Multifunctional conductive polypyrrole nanocomposites

Two novel conductive polymer nanocomposites have been fabricated and studied for potential electronics industry applications: PPy/SiC nanocomposites and PPy/TiO2 nanocomposites. Conductive polypyrrole nanocomposites are fabricated via a facile oxidative polymerization approach using p-toluene sulfonic acid as a dopant. The effects of the nanoparticles loading, ratio of oxidant to monomers, and nanoparticle morphology (spheres and rods) on the physicochemical properties are investigated. Various characterization methods are carried out to determine the material properties. Thermal gravimetric analysis demonstrates an improved thermal stability of polypyrrole in the polymer nanocomposites (PNCs) with a higher decomposition temperature.
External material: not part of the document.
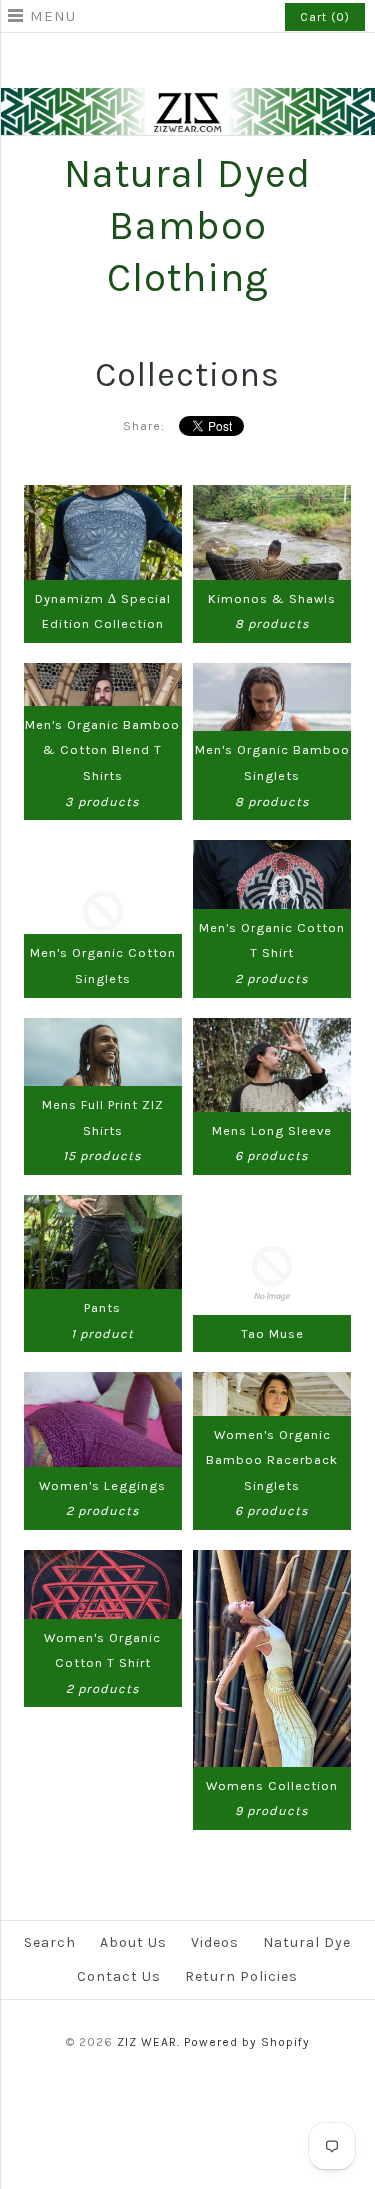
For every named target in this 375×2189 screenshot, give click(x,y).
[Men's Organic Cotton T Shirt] (271, 852)
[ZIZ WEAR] (187, 100)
Powder X-ray diffraction analysis demonstrates the crystallinity of polypyrrole and poor crystallinity is observed for the PNCs with higher nanoparticle loading. The electron transport in PNCs follows a quasi 3-d variable range hopping conduction mechanism as evidenced by the temperature-dependent conductivity function. Experimental results demonstrate that PPy nanocomposites have higher conductivity than that of the pure PPy. A Transmission Electron Microscope (TEM) image of the nanocomposite revealed well-dispersed TiO2 particles in the PPy matrix. Conductivity of PPy/TiO2 nanocomposites oxidized by FeCl3 has a higher conductivity than the PPy/TiO2 nanocomposites oxidized by APS which may be from the lower oxidation/reduction potential of FeCl3.